New Bike Break In Procedure
Tomas Perez
There seems to be two schools of thought when it comes to breaking in your new motorcycle engine; 1) ride it gently like the manual instructs you to do and 2) ride it like you stole it. The standard way is keeping the revs (RPMs) under a predetermined limit for a given number of miles. Some break in instructions allow for an increase in the RPM limit as the miles traveled pass milestones. The second method (ride it like you stole it) is pretty much self explanatory. Ride the bike hard and rev it to redline in the lower gears.
Break in procedures and the associated warnings are in place for a number of reasons. First and foremost is the fact that all those parts that rub together must hone themselves in thereby creating a very smooth surface. This process is effectively rubbing (I'm using that term rather loosely) all the peaks and valleys that the mating surfaces have after the manufacturing process. Even if the assembly process honed every mating surface involved that would not provide any assurance that it would mate up with another part that is probably a different material and typically the opposite shape. An engine has many examples of this, for example, pistons, cylinders, piston rings, wrist pins, crank shafts, connecting rod bearings, main bearings, and all kinds of cam components. All these parts are rubbing together and depend on a smooth surface and a thin film of oil to prevent them from self destructing. Engine technology and metallurgy has changed a lot since the early days but the basic principals of smooth mating surfaces still apply.
I have heard several reasons for the manufacturer's recommended procedures including that they want to make sure that a mistake wasn't made during assembly and the gentle break in will prevent catastrophic damage to the engine. I believe the reason, apart from basic engine break in, is so that people don't push their machines to the limit for extended periods while all the moving parts are still adjusting to themselves. In other words use common sense for example warm the engine up before pushing it, no extended redline running, no low speed wide open throttle extended runs, etc. Each of these has a good mechanical reason for avoiding. In addition, BMW recommends an oil change in the first 600 miles. The main reason is metal wear.
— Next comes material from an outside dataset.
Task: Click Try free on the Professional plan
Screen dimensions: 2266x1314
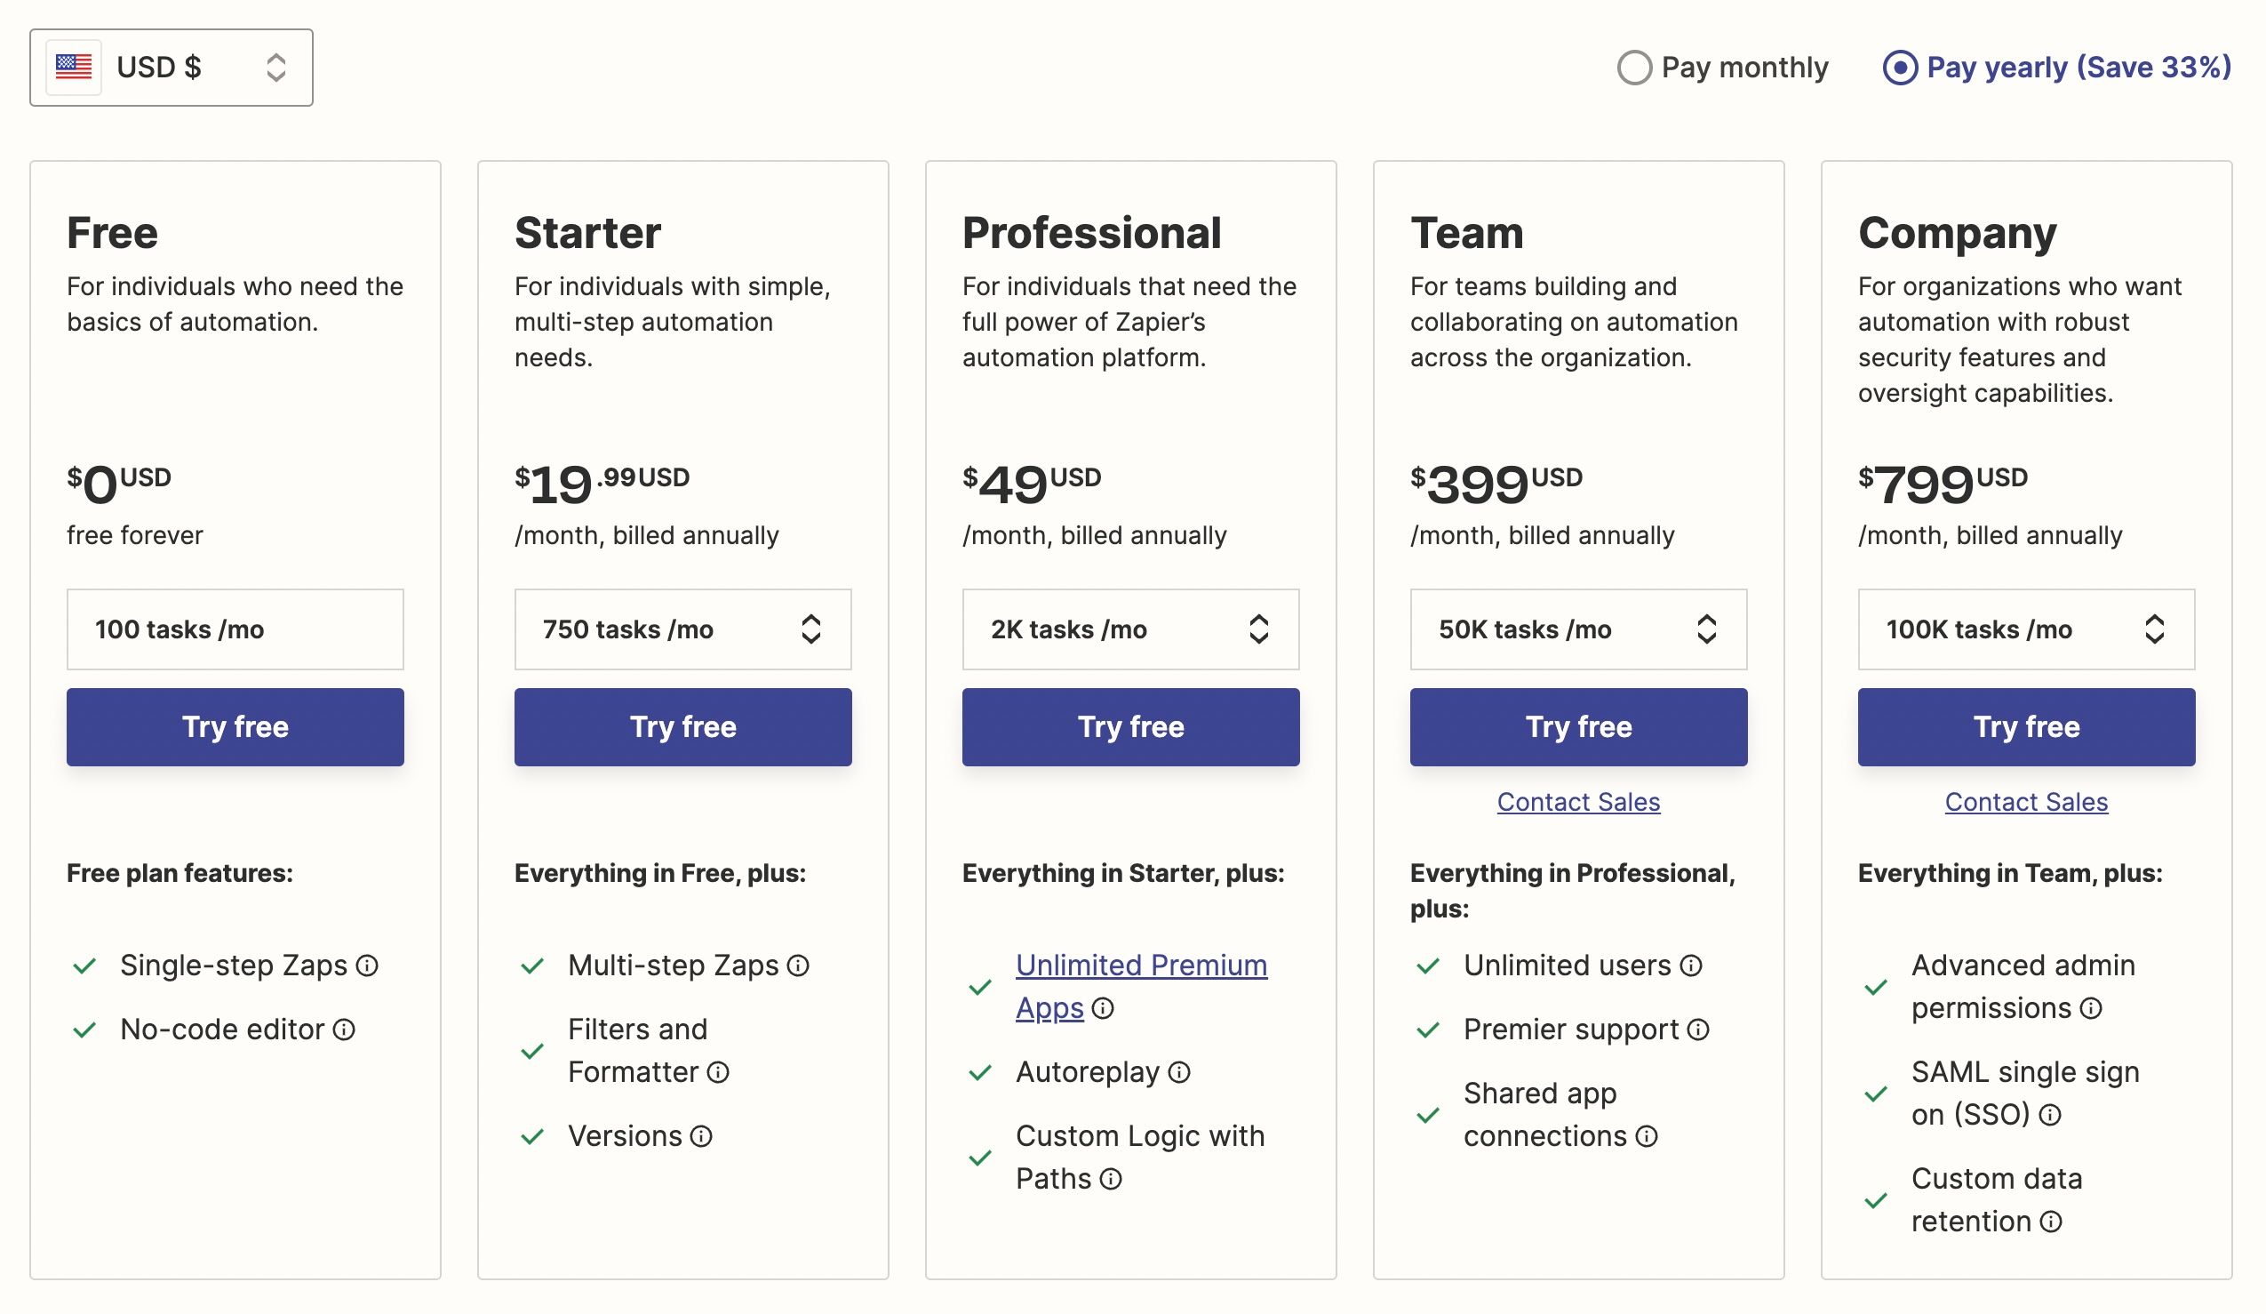Action: pos(1129,727)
There was a time when new or rebuilt engines would require crosshatching the cast iron cylinders in order to help seat the new rings. Today's engine use much better materials for cylinders, pistons, and rings. Since this material is so much harder it makes break in a longer process. Of course the plus side is that once everything is seated in properly you have an engine that can run for many miles with very little wear. When was the last time you heard someone complain about their engine having piston slap?
When we used to overhaul engine many years ago (cast iron block and the new thing back then was chrome rings) we would take the cars out to the highway and accelerate up to about 75MPH and then close the throttle completely until the car slowed to about 45MPH and accelerate again. We would do this a number of times in order to seat the rings in. This is nearly the same process that I use with my new motorcycles.
I push hard up to high speed of about 70 or 80 mph if I can. If I have no safe way for those speeds I still do the same hard acceleration but in lower gears to much lower speeds. Then as soon as I reach my target speed I let up on the throttle as much as I can. For example if there are cars behind me I can't totally drop throttle but I still slow down a lot until the cars approach me again and I repeat the process. The reason for hard acceleration is that it places a much greater force on all the piston and crank shaft parts. Accelerating increases piston side thrust pressure and the combustion force increases the pressure on piston rings also. The deceleration process is just as important. When you close the throttle at high engine speed you are creating a negative pressure in the combustion area. This negative pressure wants to suck oil into the combustion chamber. It wants to suck it past the piston rings and even the valve guides. This action serves to lubricate and cool those parts. It's the breather they get after they were pushed hard in the acceleration process. This procedure is very different from that of holding the throttle open for an extended period of time. Doing that is never recommended - new or old engine. That's the reason race car engine need overhauling so frequently especially drag racers. Also note that I don't approach redline with this procedure - at least not with the RT but I did with my ST1300.
I'm not sure if this can still happen with modern engines but a caution used to be that an engine had a short time to properly start the break in process. If not followed properly the risk of glazing cylinder walls existed. Once this happened further break in could not take place. Someone had to tear the engine apart again rough up the surfaces again and new rings installed. Worn rings would not seat as fast or as well as new rings. The rule was don't baby the new engine. By the way, brake shoes used to glaze over also and that would render them nearly useless for stopping the car.
I'm one of those guys that never had a bike use oil including my current 2010 R1200RT. Recommended oil changes are 6K miles but I have gone 8K miles between oil changes twice because of extended tours of over 4,000 miles and the engine has never needed oil. The riding conditions always include high speeds, heavy loads, and lots of climbing - all conditions that increase oil consumption.
A cool 36 F in June |
This is the procedure that I use. I am not saying anybody else should use it. As much as we pay for these bikes we should be careful with them. I'm simply sharing what I do and why.